## About this exercise
Return, unchanged, the lines of the rows below that start at the line containing "This screenshot has height=1110, width=2576." and end at the line containing "pyautogui.click(x=636, y=127)", with both of those lines included.

## Source material
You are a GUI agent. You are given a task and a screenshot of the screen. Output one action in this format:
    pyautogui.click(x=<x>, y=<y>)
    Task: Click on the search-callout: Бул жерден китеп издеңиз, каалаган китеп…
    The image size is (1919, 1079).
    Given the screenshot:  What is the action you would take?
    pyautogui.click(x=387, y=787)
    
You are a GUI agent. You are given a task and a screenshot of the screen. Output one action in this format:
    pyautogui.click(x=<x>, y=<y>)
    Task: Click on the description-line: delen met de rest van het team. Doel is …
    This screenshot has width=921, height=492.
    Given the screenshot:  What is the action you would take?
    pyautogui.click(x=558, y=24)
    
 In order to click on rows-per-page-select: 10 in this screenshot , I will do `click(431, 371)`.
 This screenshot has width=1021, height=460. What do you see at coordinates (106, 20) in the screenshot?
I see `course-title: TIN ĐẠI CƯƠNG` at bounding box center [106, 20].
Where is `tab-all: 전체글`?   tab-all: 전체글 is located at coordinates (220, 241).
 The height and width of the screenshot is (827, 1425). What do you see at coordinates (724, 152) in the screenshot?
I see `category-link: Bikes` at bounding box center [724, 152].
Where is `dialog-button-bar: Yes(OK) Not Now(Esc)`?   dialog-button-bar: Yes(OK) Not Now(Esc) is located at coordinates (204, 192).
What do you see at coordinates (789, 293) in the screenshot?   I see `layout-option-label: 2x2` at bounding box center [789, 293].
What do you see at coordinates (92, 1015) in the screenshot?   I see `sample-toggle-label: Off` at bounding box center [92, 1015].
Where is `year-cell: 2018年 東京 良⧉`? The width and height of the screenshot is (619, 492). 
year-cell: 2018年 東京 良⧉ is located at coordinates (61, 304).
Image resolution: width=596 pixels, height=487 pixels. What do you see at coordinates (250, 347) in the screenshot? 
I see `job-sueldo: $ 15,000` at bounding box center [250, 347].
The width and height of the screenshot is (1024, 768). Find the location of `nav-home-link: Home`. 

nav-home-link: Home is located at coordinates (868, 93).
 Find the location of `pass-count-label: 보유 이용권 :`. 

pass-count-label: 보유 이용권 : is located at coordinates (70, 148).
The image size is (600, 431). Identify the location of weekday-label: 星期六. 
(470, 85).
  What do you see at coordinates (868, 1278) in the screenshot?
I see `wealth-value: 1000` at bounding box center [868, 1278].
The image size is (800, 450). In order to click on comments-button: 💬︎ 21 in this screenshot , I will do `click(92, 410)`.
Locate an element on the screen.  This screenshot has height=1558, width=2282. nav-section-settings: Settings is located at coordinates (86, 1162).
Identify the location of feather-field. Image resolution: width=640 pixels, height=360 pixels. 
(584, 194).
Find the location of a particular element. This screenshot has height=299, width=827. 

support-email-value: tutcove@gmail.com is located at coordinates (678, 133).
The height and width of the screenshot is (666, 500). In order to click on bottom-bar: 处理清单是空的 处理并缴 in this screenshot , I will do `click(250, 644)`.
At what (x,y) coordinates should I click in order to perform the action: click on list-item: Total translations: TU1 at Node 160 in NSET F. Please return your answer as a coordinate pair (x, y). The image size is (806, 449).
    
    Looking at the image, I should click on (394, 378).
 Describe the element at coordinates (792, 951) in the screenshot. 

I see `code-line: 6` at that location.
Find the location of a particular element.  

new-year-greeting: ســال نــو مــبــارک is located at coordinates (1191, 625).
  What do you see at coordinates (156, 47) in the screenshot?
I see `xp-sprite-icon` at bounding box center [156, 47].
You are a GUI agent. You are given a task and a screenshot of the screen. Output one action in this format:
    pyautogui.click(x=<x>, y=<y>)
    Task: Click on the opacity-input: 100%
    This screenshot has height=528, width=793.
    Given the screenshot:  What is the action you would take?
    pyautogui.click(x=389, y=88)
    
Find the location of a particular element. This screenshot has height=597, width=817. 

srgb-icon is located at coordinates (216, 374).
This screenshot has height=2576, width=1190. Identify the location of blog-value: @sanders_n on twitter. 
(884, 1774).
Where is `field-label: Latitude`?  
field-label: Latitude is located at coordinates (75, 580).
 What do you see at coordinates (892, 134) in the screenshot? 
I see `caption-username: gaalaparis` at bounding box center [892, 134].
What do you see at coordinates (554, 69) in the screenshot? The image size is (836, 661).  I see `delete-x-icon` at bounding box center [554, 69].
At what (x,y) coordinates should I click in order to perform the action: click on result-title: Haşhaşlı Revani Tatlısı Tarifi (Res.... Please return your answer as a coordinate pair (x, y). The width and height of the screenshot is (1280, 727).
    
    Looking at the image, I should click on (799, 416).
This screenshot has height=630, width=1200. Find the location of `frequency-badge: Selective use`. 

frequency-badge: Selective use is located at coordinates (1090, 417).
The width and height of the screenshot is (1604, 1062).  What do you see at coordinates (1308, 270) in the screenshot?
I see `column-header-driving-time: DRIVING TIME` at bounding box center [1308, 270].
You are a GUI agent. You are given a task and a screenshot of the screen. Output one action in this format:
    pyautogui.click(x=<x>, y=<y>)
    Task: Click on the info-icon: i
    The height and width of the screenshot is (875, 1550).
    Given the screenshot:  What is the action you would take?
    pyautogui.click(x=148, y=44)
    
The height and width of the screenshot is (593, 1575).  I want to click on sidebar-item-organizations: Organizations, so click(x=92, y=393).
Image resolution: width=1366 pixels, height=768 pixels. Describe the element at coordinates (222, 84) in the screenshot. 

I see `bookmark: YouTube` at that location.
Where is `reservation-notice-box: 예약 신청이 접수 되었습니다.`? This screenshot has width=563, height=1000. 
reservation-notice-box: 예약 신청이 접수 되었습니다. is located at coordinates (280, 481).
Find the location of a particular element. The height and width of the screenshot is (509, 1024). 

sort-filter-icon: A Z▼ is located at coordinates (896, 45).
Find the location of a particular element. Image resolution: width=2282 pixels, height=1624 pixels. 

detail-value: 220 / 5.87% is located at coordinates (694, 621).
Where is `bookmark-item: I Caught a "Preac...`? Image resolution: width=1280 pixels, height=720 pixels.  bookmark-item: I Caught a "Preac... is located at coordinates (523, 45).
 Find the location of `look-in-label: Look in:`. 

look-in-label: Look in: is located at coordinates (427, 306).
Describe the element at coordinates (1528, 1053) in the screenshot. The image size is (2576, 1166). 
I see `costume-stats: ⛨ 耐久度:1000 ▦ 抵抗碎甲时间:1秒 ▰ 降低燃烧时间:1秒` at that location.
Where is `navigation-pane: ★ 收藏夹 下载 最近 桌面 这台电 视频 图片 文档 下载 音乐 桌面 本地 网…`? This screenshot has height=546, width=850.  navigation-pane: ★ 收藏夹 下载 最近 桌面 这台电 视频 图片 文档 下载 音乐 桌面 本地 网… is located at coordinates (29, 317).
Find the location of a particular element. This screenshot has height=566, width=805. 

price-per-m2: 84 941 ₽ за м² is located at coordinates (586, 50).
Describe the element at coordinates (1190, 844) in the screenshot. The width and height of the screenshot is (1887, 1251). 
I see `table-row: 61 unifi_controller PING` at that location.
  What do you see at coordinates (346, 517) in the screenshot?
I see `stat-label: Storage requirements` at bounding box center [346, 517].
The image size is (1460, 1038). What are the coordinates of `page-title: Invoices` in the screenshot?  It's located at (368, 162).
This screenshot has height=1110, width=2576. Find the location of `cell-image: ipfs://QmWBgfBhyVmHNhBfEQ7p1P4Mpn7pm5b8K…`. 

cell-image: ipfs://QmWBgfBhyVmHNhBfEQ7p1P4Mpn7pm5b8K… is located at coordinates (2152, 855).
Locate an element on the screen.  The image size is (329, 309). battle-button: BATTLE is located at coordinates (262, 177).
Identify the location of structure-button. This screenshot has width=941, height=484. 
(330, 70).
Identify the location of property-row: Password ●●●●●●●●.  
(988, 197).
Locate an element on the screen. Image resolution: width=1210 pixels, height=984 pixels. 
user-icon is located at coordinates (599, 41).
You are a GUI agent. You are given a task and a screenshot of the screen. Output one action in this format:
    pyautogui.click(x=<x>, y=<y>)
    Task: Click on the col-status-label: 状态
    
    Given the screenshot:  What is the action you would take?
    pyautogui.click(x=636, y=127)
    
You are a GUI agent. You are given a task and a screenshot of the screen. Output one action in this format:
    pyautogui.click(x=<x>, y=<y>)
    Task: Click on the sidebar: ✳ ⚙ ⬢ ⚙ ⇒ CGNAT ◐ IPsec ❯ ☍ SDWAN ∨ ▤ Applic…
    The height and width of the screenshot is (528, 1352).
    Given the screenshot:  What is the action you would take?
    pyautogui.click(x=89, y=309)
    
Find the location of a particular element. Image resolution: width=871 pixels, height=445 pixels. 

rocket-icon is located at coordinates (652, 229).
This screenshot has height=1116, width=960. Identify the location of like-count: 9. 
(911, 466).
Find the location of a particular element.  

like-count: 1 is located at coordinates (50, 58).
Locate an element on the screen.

## Expected answer
This screenshot has height=1110, width=2576. Find the location of `cell-image: ipfs://QmWBgfBhyVmHNhBfEQ7p1P4Mpn7pm5b8K…`. 

cell-image: ipfs://QmWBgfBhyVmHNhBfEQ7p1P4Mpn7pm5b8K… is located at coordinates (2152, 855).
Locate an element on the screen.  The image size is (329, 309). battle-button: BATTLE is located at coordinates (262, 177).
Identify the location of structure-button. This screenshot has width=941, height=484. 
(330, 70).
Identify the location of property-row: Password ●●●●●●●●.  
(988, 197).
Locate an element on the screen. Image resolution: width=1210 pixels, height=984 pixels. 
user-icon is located at coordinates (599, 41).
You are a GUI agent. You are given a task and a screenshot of the screen. Output one action in this format:
    pyautogui.click(x=<x>, y=<y>)
    Task: Click on the col-status-label: 状态
    
    Given the screenshot:  What is the action you would take?
    pyautogui.click(x=636, y=127)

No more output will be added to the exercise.